В «Автобиографических заметках» он упоминает, что сражался тогда с такими «мастодонтами народничества», как Н. Анненский (брат известного поэта), Зверев, Шмидт. У него, правда, был авторитетный союзник — Петр Скворцов, один из первых русских марксистов, часто критиковавший народников в прессе, — но в жанре устной полемики тот оказался беспомощным. Это проявилось в ходе собраний, где обсуждался голод 1891 года, — на одном из них побывал молодой революционер Николай Козеренко*, сразу увидевший разницу между Скворцовым и Красиным. Первый «вызывал к себе скорее ироническое отношение и, вероятно, больше задерживал, чем содействовал распространению марксистских идей», в то время как второй пропагандировал марксистскую точку зрения живо и изобретательно и вообще «оказался таким милым, интересным и остроумным собеседником, что некоторое взаимное раздражение, накопившееся в процессе дискуссии, скоро совершенно рассеялось».
В августе по протекции Ревенского Леонид устроился инженером на завод промышленных горнов в ближней деревне Кохма. Работа ему нравилась, и 3 октября в письме своему тюменскому учителю физики А. Ефимову он признался, что всё больше хочет стать инженером, но жаловался, что правительство не доверяет технической интеллигенции, хоть и нуждается в ней. Дело в том, что местная полиция, ссылаясь на отсутствие у Красина диплома, предписала руководству завода немедленно уволить его. Герман и вовсе не мог найти работу, и как-то Леонид полушутливо, вспомнив про уроки пения в Александровском училище, предложил сдать его в церковный хор. Это, конечно, был не выход, и в скором времени братья добровольно поступили на военную службу. Это позволяло им жить за казенный счет, а заодно избавиться от неизбежного призыва в армию — ведь добровольцы, они же вольноопределяющиеся, служили вдвое меньше призывников. В случае братьев Красиных этот срок составлял полтора года вместо трех.

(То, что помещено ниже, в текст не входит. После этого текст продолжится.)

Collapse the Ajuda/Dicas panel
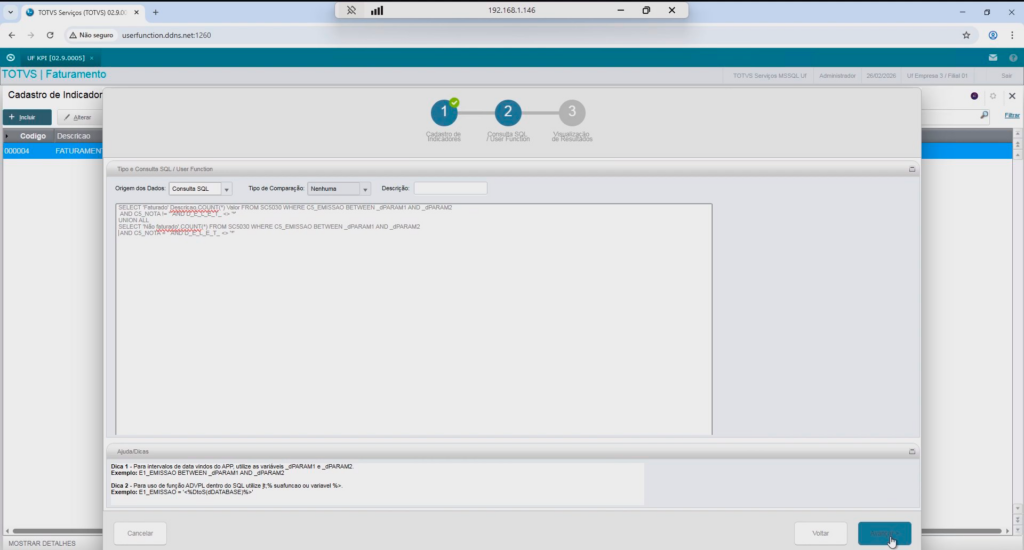 [912, 451]
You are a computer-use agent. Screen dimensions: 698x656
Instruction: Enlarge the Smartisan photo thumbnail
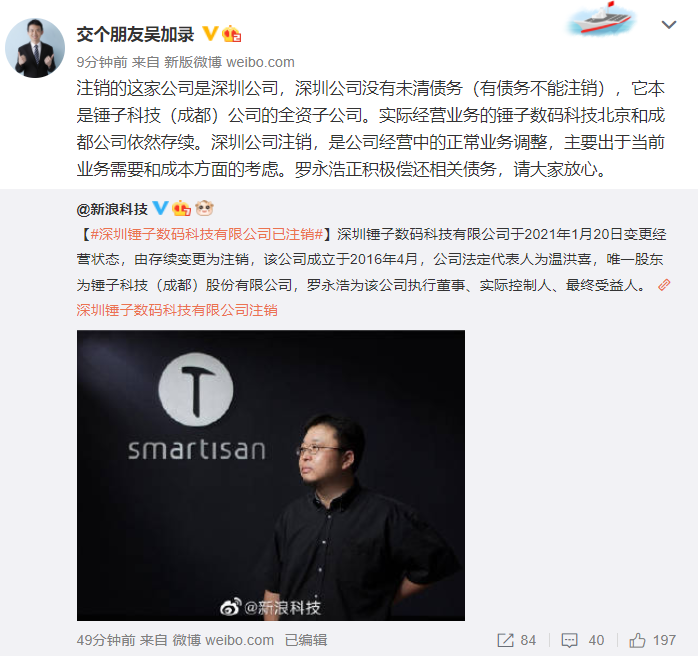(271, 475)
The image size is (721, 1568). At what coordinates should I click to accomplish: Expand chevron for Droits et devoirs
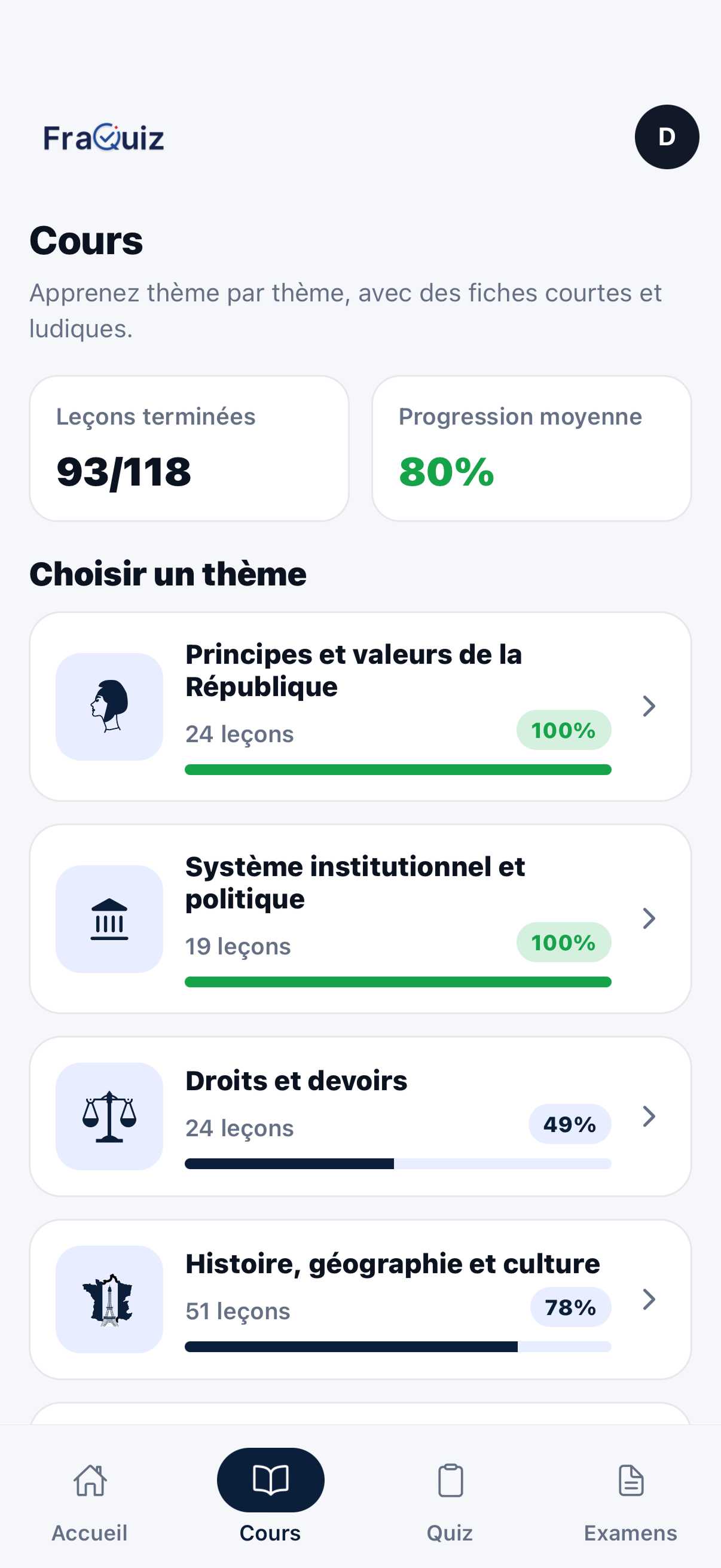649,1116
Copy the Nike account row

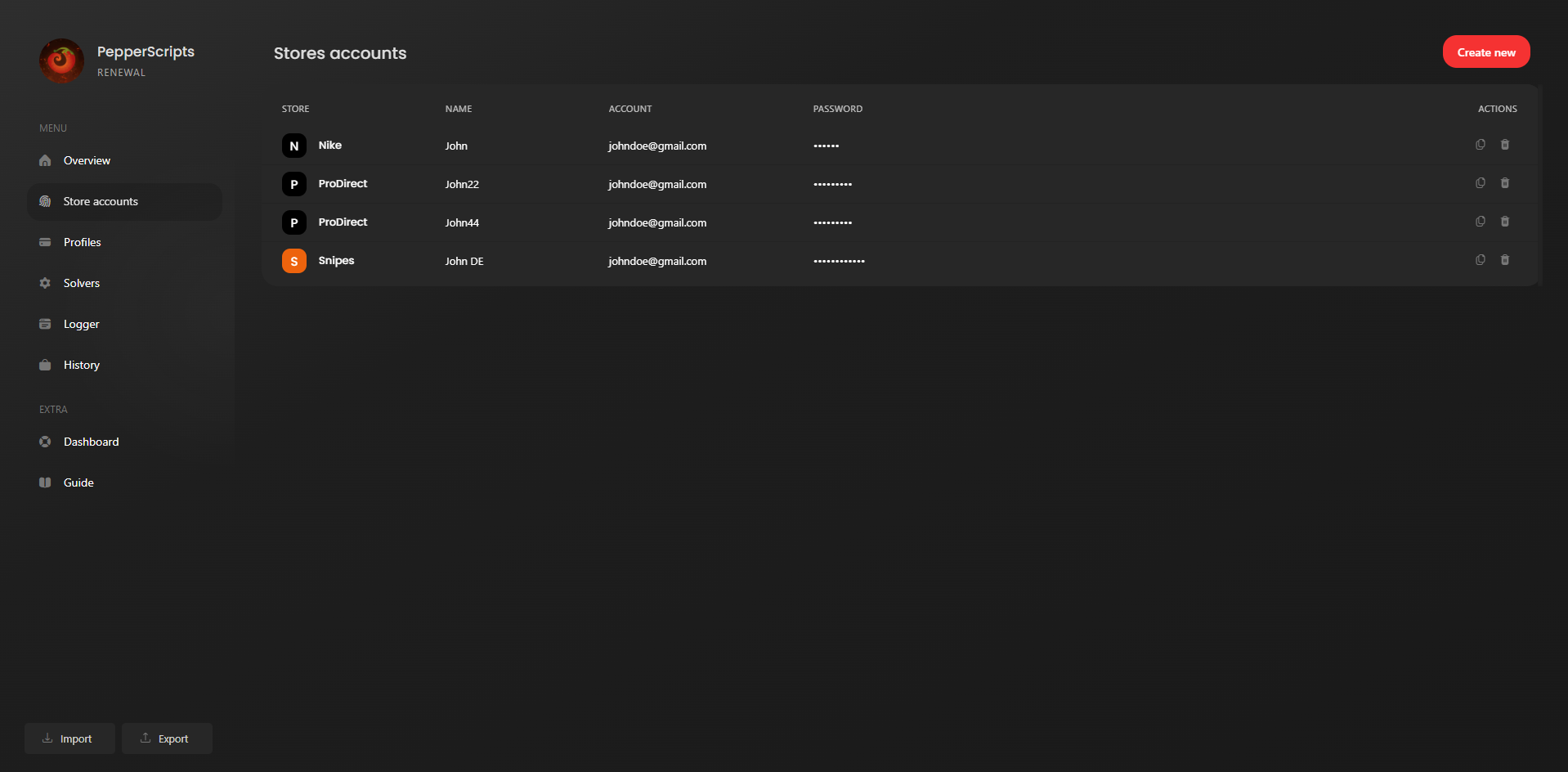1480,145
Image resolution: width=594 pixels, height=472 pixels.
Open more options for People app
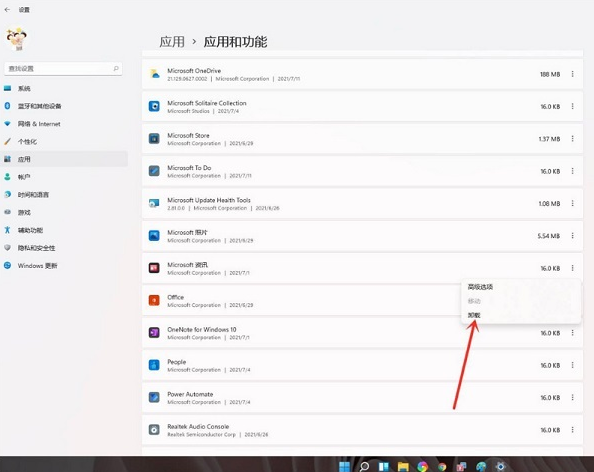pos(572,365)
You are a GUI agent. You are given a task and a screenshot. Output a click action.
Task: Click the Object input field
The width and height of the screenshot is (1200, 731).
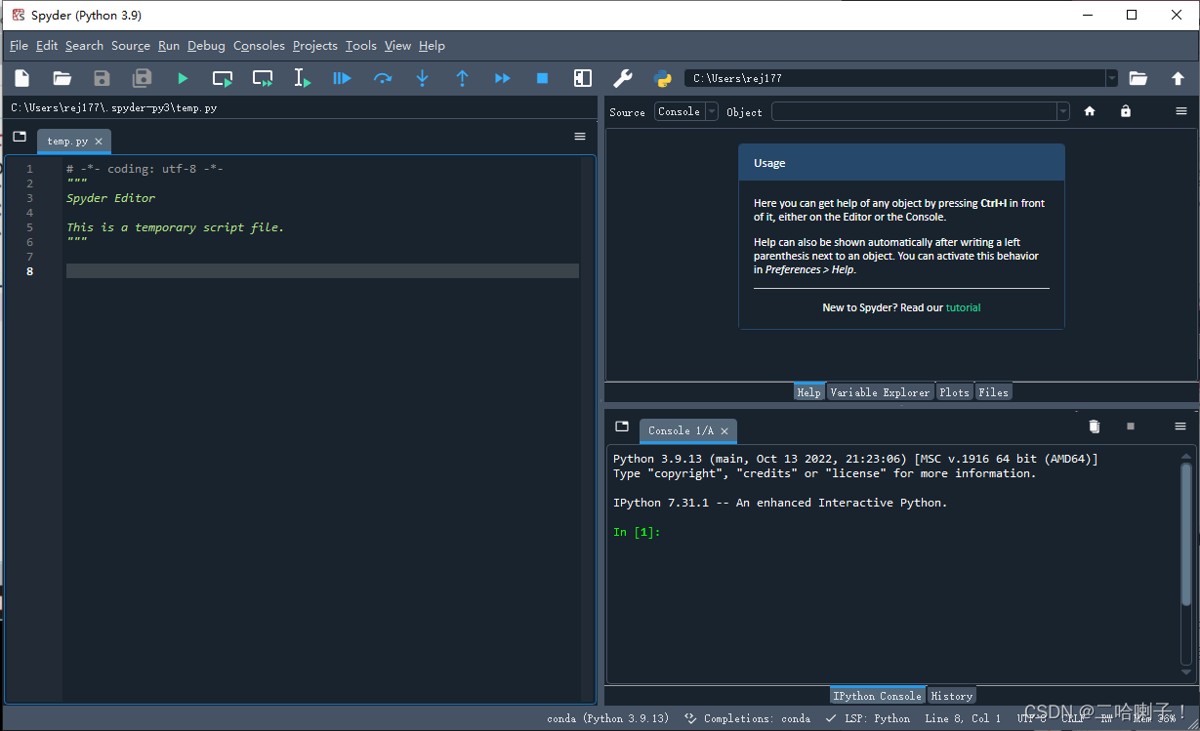[x=913, y=112]
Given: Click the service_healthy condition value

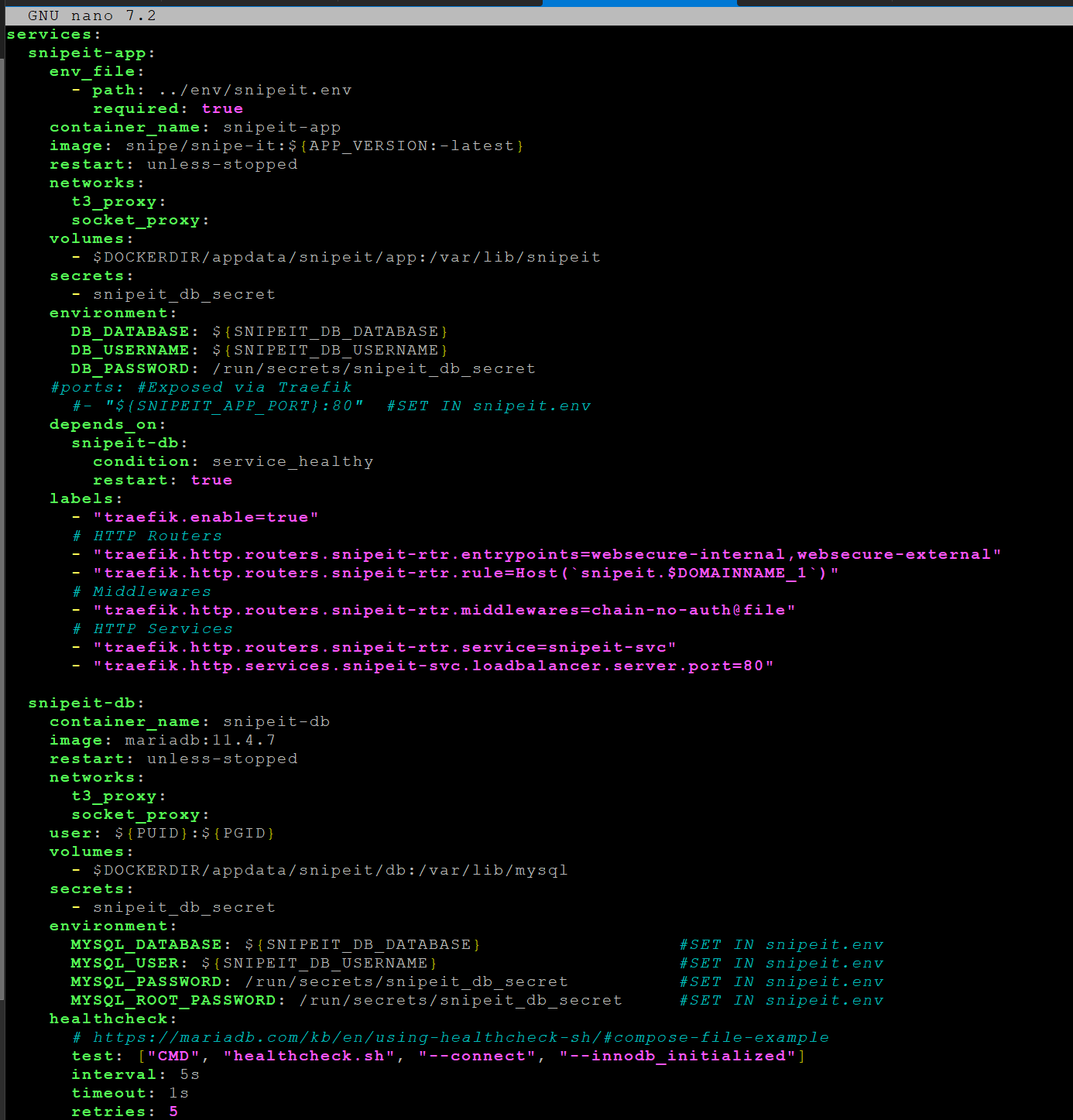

Тот же Ревенский, которого Красин в то время называл не иначе как «покровителем», помог ему устроиться в полевой инженерный батальон, занимавшийся строительством Ярославской железной дороги. Это обеспечило братьям (хотя Герман служил в пехотном полку) вполне комфортную жизнь: жили они не в казарме, а на квартире, которую снимали на двоих, не утруждали себя ни строевой подготовкой, ни участием в учениях. Скоро Леонид, чтобы подзаработать, стал заниматься с местными недорослями математикой и физикой. В свободное время учил немецкий язык, о чем писал родным: «Теперь изрядно уже наловчил в переводах так, что со словарем в руках в вечер прочесываю страниц 10… Это тем более хорошо, что у немцев теперь уже очень интересные книжки и статьи появляются. Жаль только, что далеко не все доставать можно, ибо просветительская цензура не пропускает очень многих книг, имеющих громадный научный интерес».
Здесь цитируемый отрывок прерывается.